Tell us about your film – how did it come about?
HOMELESS is based on a true story about a dear friend of mine. We met this young man through our church, and as we got to know one another, he shared that he had been at a homeless shelter for several months. He was only 18 at the time, so our hearts were breaking for him. We became close friends, and after awhile, he asked us (my wife and producer, Tif, and I) if we could help him write a memoir about his time in the shelter. We said we’d love to make a film instead, and he jumped onboard immediately.
My writing partner and I developed out the story, wrote the script, and with little to no resources, together with a group of friends, shot the film over the course of two weeks, including a few subsequent weekends, using the actual shelter where the real Gosh (pronounce Josh) stayed as our primary shooting location. Filming took place over the winter months, which lent to the harsh and cold reality in which the film is set. The Canon 5D Mark III had just landed on the market, and I must admit I was incredibly skeptical about DSLRs, but I was very impressed with the sensor of the camera and the image it produced.
What I didn’t expect was how freeing it would be to shoot with such a compact camera. Handheld is literally handheld, so the motion you can achieve with the weight and size of a DSLR opens up many opportunities. We shot this film as if we were shooting a documentary, so the spontaneous, in-the-moment camera movements became integral to the telling of this story. We cast all non-actors out of newspaper ads and Craigslist postings and assembled a team of incredibly talented individuals. After much time in post, we started our festival run in 2015, beginning with the Florida Film Festival (one of the best!) and ending in 2016 at the Ale Kino International Film Festival in Poznan, Poland.
How did you find out about FilmConvert?
I found out about Film Convert through some blogs I followed. We didn’t have any money to do professional color rendering, so after doing a trial run of the program, I was convinced the software could deliver the level of imagery we were hoping to achieve. And it did! One of the great highlights of being on the festival circuit is seeing your film screen at some incredible venues. We played at the Enzian in Orlando, the TCL Chinese Theatres in Los Angeles, Upstate Films in Woodstock, and a/perture cinema in Winston-Salem, NC, among others.
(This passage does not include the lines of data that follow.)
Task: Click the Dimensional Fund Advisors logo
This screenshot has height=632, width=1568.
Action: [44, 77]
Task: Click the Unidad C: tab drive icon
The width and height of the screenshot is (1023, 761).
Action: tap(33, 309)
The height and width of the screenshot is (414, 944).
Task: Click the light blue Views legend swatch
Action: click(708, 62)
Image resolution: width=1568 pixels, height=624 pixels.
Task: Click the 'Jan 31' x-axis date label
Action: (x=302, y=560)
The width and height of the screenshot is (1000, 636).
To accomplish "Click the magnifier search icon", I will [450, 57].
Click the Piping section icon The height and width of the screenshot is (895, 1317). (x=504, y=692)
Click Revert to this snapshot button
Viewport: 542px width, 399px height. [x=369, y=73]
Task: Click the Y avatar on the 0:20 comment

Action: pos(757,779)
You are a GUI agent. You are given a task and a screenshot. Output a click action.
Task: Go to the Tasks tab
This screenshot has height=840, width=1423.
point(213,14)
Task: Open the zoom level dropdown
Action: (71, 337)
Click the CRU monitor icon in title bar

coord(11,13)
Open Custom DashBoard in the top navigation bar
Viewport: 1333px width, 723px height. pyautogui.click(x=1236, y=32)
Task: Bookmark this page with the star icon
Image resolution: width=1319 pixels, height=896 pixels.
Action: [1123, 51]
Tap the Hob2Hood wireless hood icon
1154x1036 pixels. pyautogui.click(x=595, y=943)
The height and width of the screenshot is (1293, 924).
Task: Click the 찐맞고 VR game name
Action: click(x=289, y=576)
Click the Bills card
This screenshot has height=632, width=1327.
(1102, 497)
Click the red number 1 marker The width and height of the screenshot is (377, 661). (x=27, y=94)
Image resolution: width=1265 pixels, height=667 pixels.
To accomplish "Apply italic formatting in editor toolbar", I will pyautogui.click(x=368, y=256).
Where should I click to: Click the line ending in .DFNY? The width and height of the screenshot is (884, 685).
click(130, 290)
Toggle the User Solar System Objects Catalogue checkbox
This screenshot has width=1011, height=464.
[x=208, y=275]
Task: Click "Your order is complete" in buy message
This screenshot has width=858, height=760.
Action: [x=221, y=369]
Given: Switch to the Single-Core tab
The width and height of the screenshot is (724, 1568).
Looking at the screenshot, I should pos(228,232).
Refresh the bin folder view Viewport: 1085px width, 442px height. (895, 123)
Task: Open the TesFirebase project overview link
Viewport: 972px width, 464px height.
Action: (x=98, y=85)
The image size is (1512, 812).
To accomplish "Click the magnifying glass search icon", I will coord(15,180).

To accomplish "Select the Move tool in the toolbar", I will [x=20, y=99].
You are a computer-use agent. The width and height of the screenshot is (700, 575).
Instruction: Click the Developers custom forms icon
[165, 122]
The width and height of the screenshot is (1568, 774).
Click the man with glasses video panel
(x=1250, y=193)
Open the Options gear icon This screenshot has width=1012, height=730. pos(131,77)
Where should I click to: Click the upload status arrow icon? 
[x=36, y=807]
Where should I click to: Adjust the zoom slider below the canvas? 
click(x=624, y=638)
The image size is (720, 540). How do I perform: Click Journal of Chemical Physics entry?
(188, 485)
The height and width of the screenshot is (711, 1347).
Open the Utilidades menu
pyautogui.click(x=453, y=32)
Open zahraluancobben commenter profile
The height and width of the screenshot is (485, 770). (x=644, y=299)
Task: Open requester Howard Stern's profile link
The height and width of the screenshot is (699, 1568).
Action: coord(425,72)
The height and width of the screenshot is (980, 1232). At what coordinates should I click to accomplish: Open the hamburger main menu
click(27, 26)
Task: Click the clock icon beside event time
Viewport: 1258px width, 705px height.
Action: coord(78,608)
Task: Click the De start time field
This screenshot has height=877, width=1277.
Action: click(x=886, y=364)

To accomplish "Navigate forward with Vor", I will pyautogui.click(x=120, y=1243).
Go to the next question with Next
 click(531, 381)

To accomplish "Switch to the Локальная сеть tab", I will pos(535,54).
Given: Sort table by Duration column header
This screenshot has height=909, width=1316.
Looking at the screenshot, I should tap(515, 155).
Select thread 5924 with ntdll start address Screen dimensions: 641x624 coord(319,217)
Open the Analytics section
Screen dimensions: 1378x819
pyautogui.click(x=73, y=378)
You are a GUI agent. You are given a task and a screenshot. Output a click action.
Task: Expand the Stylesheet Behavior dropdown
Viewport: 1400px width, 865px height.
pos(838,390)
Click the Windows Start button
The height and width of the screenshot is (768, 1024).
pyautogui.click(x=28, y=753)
From smaller, intimate screens to massive three-story movie houses, the picture looked amazing across the board.
What made you choose FilmConvert for your project?
It’s been awhile, but I believe we shot this film at or just under exposure on the 5DIII, with our ISO at 320 and sometimes even 160 (I know!) — crazy. It just made sense. I didn’t like the over-polished look of a DSLR image, so it was important to mute and desaturate the picture, which is where FilmConvert came in. I think filters and LUTs can sometimes put barriers between the film and the audience, whereas we wanted viewers to be up close with the characters and in the picture. As I mentioned, we shot HOMELESS as if it were a documentary, so it was important to make the audience feel like they are right there in the middle of those harsh environments. Film Convert helped us achieve that look and feel.
We started cutting HOMELESS in 2013 and I was still kicking and screaming about the release of Final Cut X, so we edited the whole picture in FCP7. The settings we used were: KD 5207 Vis3, 35mm Full Frame, Film Color and Curve at 100%, Grain at 20%, and Saturation at 100%.
Today I use both Final Cut X and Premiere Pro for projects, and FilmConvert works great in both.